ADWEC uses @RISK to help forecast Abu Dhabi’s water demand up until the year 2030.
The Abu Dhabi Water & Electricity Company (ADWEC) is a private joint stock company duly organised under the Law of the Emirate of Abu Dhabi pursuant to the 1998 Water & Electricity Law No.2 as a wholly owned subsidiary of the Abu Dhabi Power Corporation which is wholly owned by the Abu Dhabi Water and Electricity Authority (ADWEA).
ADWEC is the ‘Single Buyer and Seller’ of power and water in the Emirate of Abu Dhabi. It has to balance demand and supply through sales contracts on the basis of a Bulk Supply Tariff (BST) with the distribution companies and through Power and Water Purchase Agreements (PWPAs) with the generation companies. Its role is to guarantee the security and supply of water and electricity across the region.
Abu Dhabi relies almost completely on desalinated seawater for its potable water requirements. The desalination process is challenging in terms of operation, costs, and environmental impact. ADWEC must therefore forecast as accurately as possible the demand for water and electricity across the Emirate in order to plan for the optimum expansion as well as the most efficient and effective use of water production plants.
By undertaking risk analysis of the variables involved in assessing demand and supply, ADWEC minimises the potential for water production capacity to be over or under installed. Whilst over-production capacity is expensive, at the other end of the scale it is essential that Abu Dhabi has sufficient water production capacity to support the Abu Dhabi government development plan (Abu Dhabi Plan 2030).
@RISK determines water demand
ADWEC must allow for all feasible uncertainties in the variables that determine the quantity of water required over specific timescales. Before the implementation of @RISK, it used to prepare a high, an average, and a low water demand forecast scenario to do this. However, since 2006, it has been required by the Regulation and Supervision Bureau (RSB), the regulatory body of Abu Dhabi, to use a probabilistic approach and risk-based methodology to assess the water demand and the required capacity.
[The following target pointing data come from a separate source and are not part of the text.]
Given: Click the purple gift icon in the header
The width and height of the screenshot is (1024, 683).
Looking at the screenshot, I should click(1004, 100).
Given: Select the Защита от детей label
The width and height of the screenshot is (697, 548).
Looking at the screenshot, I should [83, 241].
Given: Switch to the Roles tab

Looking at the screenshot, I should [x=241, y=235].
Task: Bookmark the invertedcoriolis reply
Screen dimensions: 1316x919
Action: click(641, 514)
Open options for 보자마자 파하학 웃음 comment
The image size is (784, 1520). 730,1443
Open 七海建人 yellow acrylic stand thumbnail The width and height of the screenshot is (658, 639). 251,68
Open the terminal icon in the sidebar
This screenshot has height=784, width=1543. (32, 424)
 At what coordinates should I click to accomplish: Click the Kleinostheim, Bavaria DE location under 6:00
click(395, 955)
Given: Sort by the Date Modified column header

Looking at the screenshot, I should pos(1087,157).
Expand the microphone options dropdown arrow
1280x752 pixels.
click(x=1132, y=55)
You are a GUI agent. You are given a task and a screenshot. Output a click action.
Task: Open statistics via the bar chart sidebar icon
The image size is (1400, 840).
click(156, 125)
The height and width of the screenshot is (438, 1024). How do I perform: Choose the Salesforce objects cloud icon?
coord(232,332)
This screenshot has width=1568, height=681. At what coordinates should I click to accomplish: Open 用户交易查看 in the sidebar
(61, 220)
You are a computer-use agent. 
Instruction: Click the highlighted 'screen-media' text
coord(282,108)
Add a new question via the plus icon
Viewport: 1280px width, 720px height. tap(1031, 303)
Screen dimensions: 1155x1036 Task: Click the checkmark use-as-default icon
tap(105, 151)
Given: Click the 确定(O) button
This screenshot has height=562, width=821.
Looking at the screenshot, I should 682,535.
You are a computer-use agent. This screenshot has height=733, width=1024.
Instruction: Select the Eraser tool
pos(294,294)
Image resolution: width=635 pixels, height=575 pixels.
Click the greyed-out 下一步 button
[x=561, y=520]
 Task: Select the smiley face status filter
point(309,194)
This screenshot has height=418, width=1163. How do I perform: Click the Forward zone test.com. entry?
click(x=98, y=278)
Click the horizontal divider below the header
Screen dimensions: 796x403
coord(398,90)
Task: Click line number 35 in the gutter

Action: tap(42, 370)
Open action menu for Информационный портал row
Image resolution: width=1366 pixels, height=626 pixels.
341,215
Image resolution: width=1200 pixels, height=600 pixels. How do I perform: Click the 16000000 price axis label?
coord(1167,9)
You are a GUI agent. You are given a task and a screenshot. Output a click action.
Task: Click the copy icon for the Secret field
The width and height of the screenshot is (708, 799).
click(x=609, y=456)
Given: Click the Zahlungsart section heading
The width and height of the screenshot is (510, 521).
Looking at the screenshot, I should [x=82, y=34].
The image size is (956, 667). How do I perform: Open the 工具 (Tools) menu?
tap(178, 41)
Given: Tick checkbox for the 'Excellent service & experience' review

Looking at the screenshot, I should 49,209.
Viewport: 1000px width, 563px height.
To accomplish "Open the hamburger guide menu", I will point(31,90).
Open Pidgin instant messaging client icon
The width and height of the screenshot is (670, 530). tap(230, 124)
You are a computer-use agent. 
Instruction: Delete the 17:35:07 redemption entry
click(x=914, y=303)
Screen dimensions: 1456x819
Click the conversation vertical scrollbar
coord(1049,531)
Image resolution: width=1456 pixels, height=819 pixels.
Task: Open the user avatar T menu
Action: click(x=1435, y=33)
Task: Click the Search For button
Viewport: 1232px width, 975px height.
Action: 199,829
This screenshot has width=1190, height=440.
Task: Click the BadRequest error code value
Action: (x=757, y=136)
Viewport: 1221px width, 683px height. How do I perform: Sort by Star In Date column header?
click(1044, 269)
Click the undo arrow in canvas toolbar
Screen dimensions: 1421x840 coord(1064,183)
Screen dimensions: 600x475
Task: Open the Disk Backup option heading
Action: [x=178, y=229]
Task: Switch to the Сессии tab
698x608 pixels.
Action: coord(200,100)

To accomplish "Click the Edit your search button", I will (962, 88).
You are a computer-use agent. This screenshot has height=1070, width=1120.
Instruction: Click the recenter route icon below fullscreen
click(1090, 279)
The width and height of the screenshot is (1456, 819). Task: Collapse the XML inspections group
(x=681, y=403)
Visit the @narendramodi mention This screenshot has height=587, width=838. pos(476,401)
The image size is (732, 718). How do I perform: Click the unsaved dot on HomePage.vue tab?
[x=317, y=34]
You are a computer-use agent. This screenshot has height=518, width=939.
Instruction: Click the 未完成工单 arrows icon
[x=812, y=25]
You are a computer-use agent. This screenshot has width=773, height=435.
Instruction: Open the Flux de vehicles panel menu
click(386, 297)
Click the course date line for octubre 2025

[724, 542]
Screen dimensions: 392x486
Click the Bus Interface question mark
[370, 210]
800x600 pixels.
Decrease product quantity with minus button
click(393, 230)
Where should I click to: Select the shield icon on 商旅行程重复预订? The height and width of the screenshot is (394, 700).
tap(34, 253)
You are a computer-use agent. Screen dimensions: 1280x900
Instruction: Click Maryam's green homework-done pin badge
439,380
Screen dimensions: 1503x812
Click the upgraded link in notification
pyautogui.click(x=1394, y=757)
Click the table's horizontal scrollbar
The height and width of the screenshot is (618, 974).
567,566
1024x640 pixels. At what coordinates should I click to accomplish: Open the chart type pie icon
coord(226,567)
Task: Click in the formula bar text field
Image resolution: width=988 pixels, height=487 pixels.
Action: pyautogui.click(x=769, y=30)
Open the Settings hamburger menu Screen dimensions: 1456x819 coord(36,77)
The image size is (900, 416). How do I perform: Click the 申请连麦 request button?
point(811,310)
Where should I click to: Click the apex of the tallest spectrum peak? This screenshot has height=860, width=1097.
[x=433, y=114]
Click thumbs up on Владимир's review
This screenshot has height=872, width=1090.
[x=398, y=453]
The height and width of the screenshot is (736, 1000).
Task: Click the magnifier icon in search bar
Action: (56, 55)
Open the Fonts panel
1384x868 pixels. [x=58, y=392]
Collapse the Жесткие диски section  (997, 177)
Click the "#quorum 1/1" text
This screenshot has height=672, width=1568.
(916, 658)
The RSB suggested implementing risk analysis software to achieve this, and ADWEC selected @RISK from Palisade because it offered the features it required and was cost-effective.
ADWEC now uses @RISK to help it forecast Abu Dhabi’s water demand up until the year 2030. (This timescale is in line with the government’s vision, ‘Abu Dhabi Plan 2030’, a framework to optimise the city’s development, based on environmental, social and economic criteria).
On the water demand side, the variables input into the @RISK model are based on the water demand categories such as domestic, agricultural and industrial. Each of these has its own set of data, assumptions and uncertainties, and ADWEC uses these to combine a bottom-up approach with @RISK’s statistical modelling tools to obtain the forecast that it requires to supply the right amount of water.
Factors with inherent uncertainties that affect the demand forecast outcome and are modelled by @RISK include: seasonal variation, distillers unplanned outages, water losses, population growth rates, and demand for housing.
As a result of using @RISK to assist with its forecasting, planning and management strategies, ADWEC has been able to consistently meet with almost complete accuracy and a high degree of confidence the Abu Dhabi Emirate water demand forecasts. It is keen to maintain this track record, which has contributed to Abu Dhabi being one of the few countries in the world that has had no water and electricity capacity shortages since 1998.
Head of Water Forecasting, ADWEC Planning and Studies Directorate
Key software features useful to ADWEC:
*Easily selected probability distribution curves *Improved reporting capabilities *Wide ranging capability of software *Ease of using data for other software, such as Palisade’s PrecisionTree
Specific techniques used by ADWEC for quantitative analysis ADWEC tries to limit the uncertainty band to a reasonable width otherwise it can become inconclusive. This is achieved through careful analysis of data and what to include and exclude.
Distributions used In population related analysis the normal distribution is used most commonly because this is the most representative. Other distributions can also be used depending on the data available, and the experience of the user.
Example snapshot The two charts below are samples of @RISK output. The first chart represents the demand forecast from year 2010 till 2030 for the Abu Dhabi Emirate including the water exports to neighbouring Emirates. It shows the most likely (mean) demand curve as well as the demand percentile bands above and below it.
The second chart represents the resultant demand probability distribution curve for year 2010. The charts have been produced using Monte Carlo simulation with just 100 iterations; sufficient for demonstration purposes. The model can be run with 10,000 iterations that result in smoother-edged curves.